Because WC2 was introduced after the schedules were released, the time frame to get that game in is incredibly tight. And right now we’re looking at the possibility of a five-way tie for that final spot. It’s becoming increasingly likely that a team will have to squeeze in one or more tie-break games. In the NL, a team like the Cardinals could have to fly out to LA to play the Dodgers in the tie-break and then need to be in Atlanta the next day for the official start of the playoffs. So not only could your team be in danger of “one and done,” but they could be doing so jet-lagged and on limited sleep. Bud Selig is a cruel, cruel man.

Last week, when the Brewers were still six back, a bunch of friends and I were out and I was adamant about not “buying in” on this current run because while my heart was excited, my head knew that the whole thing would only lead to disappointment.

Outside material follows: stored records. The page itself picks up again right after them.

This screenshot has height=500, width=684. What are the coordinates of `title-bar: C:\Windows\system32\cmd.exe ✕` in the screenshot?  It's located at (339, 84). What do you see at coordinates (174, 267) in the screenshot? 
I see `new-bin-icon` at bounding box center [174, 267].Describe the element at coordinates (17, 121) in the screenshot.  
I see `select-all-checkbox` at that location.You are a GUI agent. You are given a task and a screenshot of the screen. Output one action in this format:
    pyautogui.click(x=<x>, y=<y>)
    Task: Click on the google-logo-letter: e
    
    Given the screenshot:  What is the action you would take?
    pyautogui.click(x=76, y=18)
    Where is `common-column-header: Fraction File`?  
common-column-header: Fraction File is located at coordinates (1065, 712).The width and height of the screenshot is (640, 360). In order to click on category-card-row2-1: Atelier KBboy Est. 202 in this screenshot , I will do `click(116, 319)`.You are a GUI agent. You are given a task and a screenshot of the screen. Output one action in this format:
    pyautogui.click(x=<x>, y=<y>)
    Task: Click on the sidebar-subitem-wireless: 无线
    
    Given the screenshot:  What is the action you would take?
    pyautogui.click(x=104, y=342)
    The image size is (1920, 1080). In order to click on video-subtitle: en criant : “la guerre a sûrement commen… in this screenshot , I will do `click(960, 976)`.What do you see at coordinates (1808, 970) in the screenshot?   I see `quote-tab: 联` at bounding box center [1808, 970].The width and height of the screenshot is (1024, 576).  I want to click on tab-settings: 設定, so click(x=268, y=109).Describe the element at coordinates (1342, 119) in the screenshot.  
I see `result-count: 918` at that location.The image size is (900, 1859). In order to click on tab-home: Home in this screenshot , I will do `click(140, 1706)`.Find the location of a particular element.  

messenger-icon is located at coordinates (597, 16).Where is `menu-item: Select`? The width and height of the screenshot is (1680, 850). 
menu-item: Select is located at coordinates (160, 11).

If last season’s much more talented team (and pitching staff) couldn’t advance beyond the NLDS, I certainly don’t have any hopes for the team whose bullpen has blown 28 saves this season to advance very far. So why buy in for one or even five more postseason games when you know that’s the extent of it? My bank account will thank me for not having to shell out for post-season tickets.

I haven’t been a Brewer fan my whole life – my family did football, never baseball or hockey – but even in my seven years of fandom I’ve experienced a bit of the long-standing tradition of Brewers heartbreak (I’m looking at you, 2007 Ned Yost). I’m having a hard time fully buying into the streaking club because it feels a lot like this is a path that only leads to bad things. Jumping on this bandwagon seems like it leads directly to a broken heart.

But the teeniest, tiniest little part of me that I don’t want to admit exists is still a little excited and feels like the rest of me is being grumpy and unhappy. Astros fans would kill to be in our shoes right now. Am I so complacent about post-season play that I’m going to start getting snobby about it? Have I turned into a Yankees fan so quickly?

I’d be attending games regardless of their record. I’m whole-heartedly a hard-core baseball fan at this point and my season tickets have me attending at least four more games in the final two weeks or so. But now, instead of talking football while tailgating and eagerly counting down the days until college hockey starts, suddenly the Brewers have pulled me back in. And I’m more than a little bitter about it. I’m well aware that the likelihood is that I’ll be shaking my fist in Selig’s direction come the first week of October as I drown my sorrows for yet another year.

I’m trying to resist the lure that evil Selig is trying to catch me on, but it’s hard not to be excited as I watch that Games Back number become tinier and tinier. Which is exactly what that bastard wanted.

5 thoughts on “Damn you, Bud Selig! (or why I’m mostly bitter but still a little excited abut the second Wild Card)

  1. This is what last September was like for me. This year I have just enough World Series afterglow to kind of temper the results. But yeah, I’m not sure if I’ll be more bummed if the Cards lose their grip on the wild card or go through all this agony to hold on to it and lose the playoff game.

    Then again, what if you are a Braves fan? After last season’s collapse, you find yourself with a comfortable grip on the Wild Card — and some team that couldn’t catch you in the standings could knock you out in one game. So cruel.

  2. My Yankees could very well be jockeying for that second Wild Card, the way the division has been tightening up and given their September swoon. I’m glad it’s there – I’m not crazy about teams backing up into the Wild Card (*cough!*2010 Yankees*cough!*) It’s a much needed injection of excitement.

    But oh, the anxiety! I prefer my teams to claw their way to victory, rather than running away with it. But it doesn’t do my nerves any good.